Moreover, the denominator in the calculation represents the degrees of freedom. When calculating the variance or covariance of a population, the degrees of freedom equal the sample size N. When calculating the variance or covariance of a sample, you have already “used” one of the degrees of freedom by calculating the sample mean, which is used in the calculation, and therefore (for an unbiased estimate) you need to divide by n-1 (i.e. the remaining degrees of freedom, based on sample size minus the degree of freedom “used” for calculation of the sample mean).
Why do we divide by N when calculating the covariance of a population? In your first paragraph you meant that probability weighted covariance does not require it. Then why is this division required by population covariance? Won’t it cause the same problem we’re trying to avoid in the first paragraph?

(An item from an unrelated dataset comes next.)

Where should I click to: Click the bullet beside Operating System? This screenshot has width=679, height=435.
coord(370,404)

You divide by N, because you sum N times the cross-product of the differences, so you end up with N times the covariance (I have not written the formula entirely correctly above - it should read 1/N * sum from 1 to N of the cross products of the differences).
What I meant above is that E{[Ra - E(Ra)][Rb - E(Rb)]} = 1/N * sum from 1 to N of [Ra - E(Ra)][Rb - E(Rb)]. You are asking why not divide E{[Ra - E(Ra)][Rb - E(Rb)]} by N (or n-1). Simply, because then the calculation will be equal to 1/N^2 * sum from 1 to N of [Ra - E(Ra)][Rb - E(Rb)], as you are in practice dividing twice by N.

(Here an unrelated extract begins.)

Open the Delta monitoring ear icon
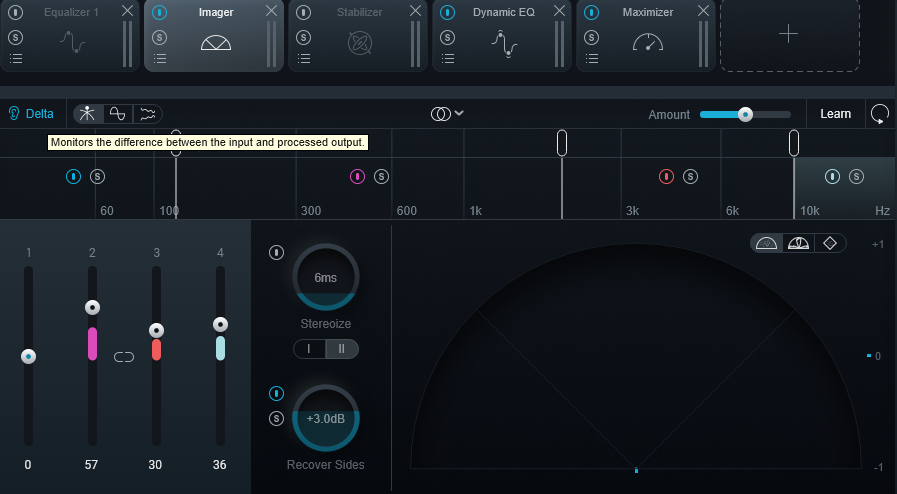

The links you have linked do not contradict each other. When there’s a probability weight, you apply the respective probability to each cross-product. In the other case the “probability” is basically the same for each scenario, so you weigh the entire sum of cross-product by N (or n-1 if a sample).
Isn’t all covariance calculated as E{[Ra - E(Ra)][Rb - E(Rb)]}?
Why is it that some of them have N, n-1 or no denominator? I understand what you mean in the second paragraph you wrote, but I don’t understand what got us to the second paragraph.
It was a sample, so we divide by n-1. But under what scenario do we divide by 1 (i.e. no denominator)? If it were a population, we would be dividing by N. But the no denominator part makes no sense.
Then, the other link has a fancy matrix that doesn’t divide by anything. I am having a hard time making the distinction of when to divide or not.
When you divide by N (or n-1) you are basically “weighing” each cross products by the same weight (1/n) - e.g. if population is 3, you can divide each cross-product by 3 (or multiply it by 0.33) and sum them (or sum them first and multiply by 0.33 or divide by 3). If you have probability-weighted calculation, then you will multiply each cross-product by its specific probability (which is equivalent to dividing it by some respective fraction), but you cannot divide the whole sum, as each cross-product has to be weighed differently.